Non solo Hakan Sukur. C'è un'altra storia di un importante sportivo da conoscere se si vuole capire il motivo per cui i calciatori turchi si siano schierati apertamente con Erdogan.

Parliamo di Enes Kanter, cestista Nba dei Boston Celtic, da anni in prima linea nella battaglia contro il regime di Ankara.

Kanter ha scritto proprio in questi giorni una lettera al Boston Globe. "Come posso restare in silenzio? Ci sono decine di migliaia di persone in prigione in Turchia, tra cui professori, dottori, giudici, avvocati, giornalisti e attivisti. Rinchiusi perché hanno detto di non essere d'accordo con Erdogan. Centinaia di bambini stanno crescendo in celle strette e anguste al fianco delle loro madri. Democrazia vuol dire avere la libertà di parlare, non dover essere rinchiusi in galera per questo".

Ha ricostruito la sua storia la pagina Facebook "La giornata tipo", che si occupa di basket.

I guai per Enes Kanter partono da un post sui social, quello con cui - all'indomani del fallimento del golpe militare in Turchia - il cestista (che all'epoca era già in Nba, nell'Oklahoma) attacca Erdogan.

Apriti cielo. Dopo quel post, nel giro di poche ore riceve centinaia di minacce di morte, anche da diversi esponenti politici sostenitori del governo.

Dopo neanche un mese la polizia fa irruzione nella casa dei suoi familiari a Istanbul. Requisisce tutti gli apparecchi elettronici, da allora Kanter non ha più il numero di telefono dei familiari. Il fratello, più giovane di lui, viene bandito dalle nazionali turche, ora gioca in Spagna.

Non solo: il papà viene portato per cinque giorni in carcere, i passaporti dei genitori vengono annullati, in modo che non possano più lasciare la Turchia.

Passa qualche mese ed Enes Kanter viene disconociuto come figlio. Il padre scrive una lettera a Erdogan: "Enes non potrà più portare il nostro nome perché lo sta infangando. con profonda vergogna mi scuso con il nostro presidente e con tutti il popolo turco per avere un figlio del genere".

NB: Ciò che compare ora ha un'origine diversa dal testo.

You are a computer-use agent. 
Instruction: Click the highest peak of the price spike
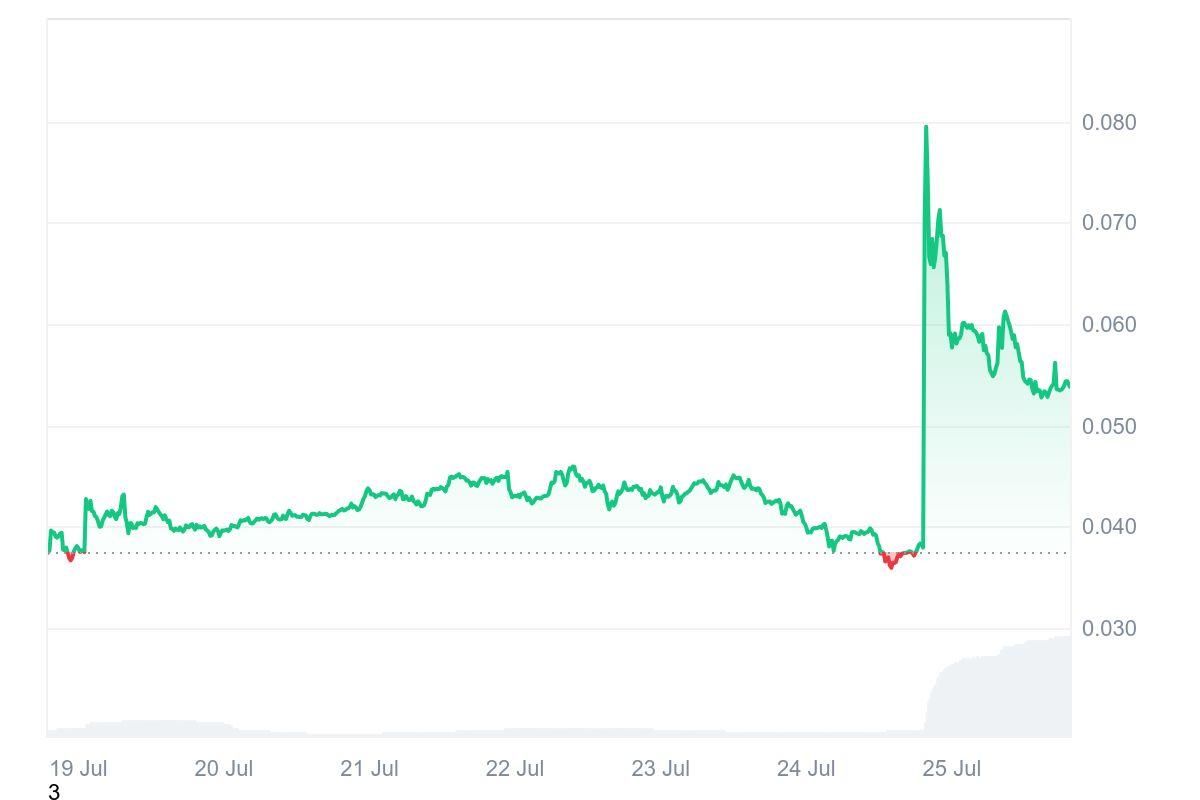click(926, 128)
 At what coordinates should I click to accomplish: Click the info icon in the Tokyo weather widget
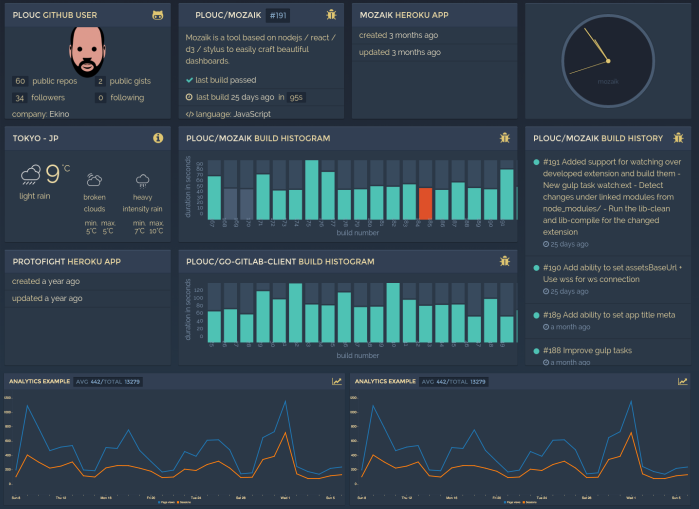pyautogui.click(x=158, y=138)
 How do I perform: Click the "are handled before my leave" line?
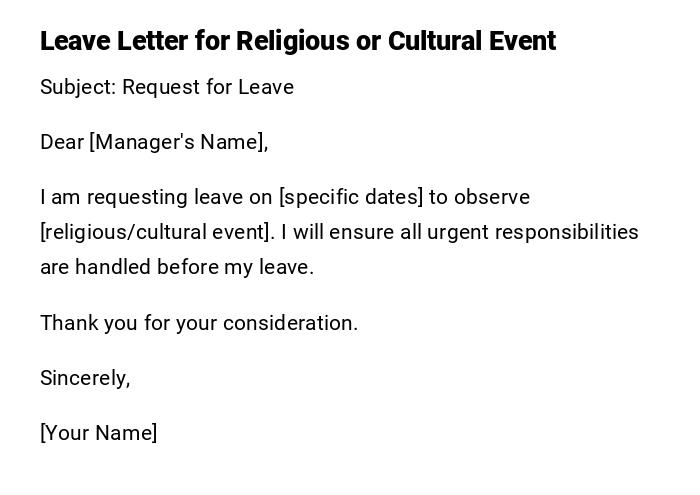177,267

Kanter viene anche condannato, nel 2017, a quattro anni di carcere, per aver definito Erdogan "l'Hitler del XXI secolo". In quello stesso anno, mentre è in Indonesia (Paese molto legato alla Turchia) per delle attività benefiche, lo avvertono che le autorità locali lo stanno cercando per catturarlo. Così scappa in taxi all'aeroporto e prende il primo volo per l'Europa. Quando arriva a Bucarest scopre che Ankara gli ha annullato il passaporto e ha emesso un mandato di cattura nei suoi confronti. Riesce a rientrare negli Usa solo grazie all'intervento dei senatori dell'Oklahoma. Tuttavia diventa, formalmente, un apolide.

Sono stati persino perquisiti e arrestati dei tifosi turchi a cui aveva regalato le sue scarpe, un ragazzo che lo aveva votato sui social per l'All Star Game è finito in cella, così come un dentista di Istanbul che aveva la sua foto in studio.

Anche il padre, nonostante si fosse dissociato con quella lettera, è stato condannato nel giugno 2018 a 15 anni di carcere.

Kanter ha il terrore ogni volta che deve uscire dagli Usa. Quest'anno ha rinunciato a una trasferta londinese: "Lì è pieno di spie turche che vogliono arrestarmi o uccidermi", ha dichiarato. Non ha partecipato neanche al match contro i Toronto Raptors, sempre per non lasciare gli Usa.

In Turchia, dove l'Nba è molto seguita, le sue partite non vengono trasmesse da tre anni.

E la vita per lui non è facile neanche negli States: "Andare a pregare in moschea il venerdì non è semplice, spesso mi ritrovo accerchiato da persone che mi urlano 'traditore'".

Ma Erdogan non si illuda di zittirlo: "Più crescono le pressioni intorno a me più alzo la voce", scrive al Boston Globe.

"Ho la fortuna di essere sotto i riflettori e di sfruttare questa piattaforma per promuovere i diritti umani, la democrazia e la libertà personale. È una cosa molto più importante della pallacanestro", si legge ancora nella sua lettera al quotidiano. "Essere il portavoce di questi ideali per un turco vuol dire rischiare la prigione e la violenza da parte dei militari. Mi hanno chiamato terrorista, hanno chiesto all’Interpol di arrestarmi. Starei marcendo in galera se fossi tornato in Turchia. Restare lontano dalla mia famiglia è un sacrificio enorme, una sfida complicata da vincere. Ma le cose buone non ti vengono mai regalate, non sono mai semplici da conquistare. Mai”.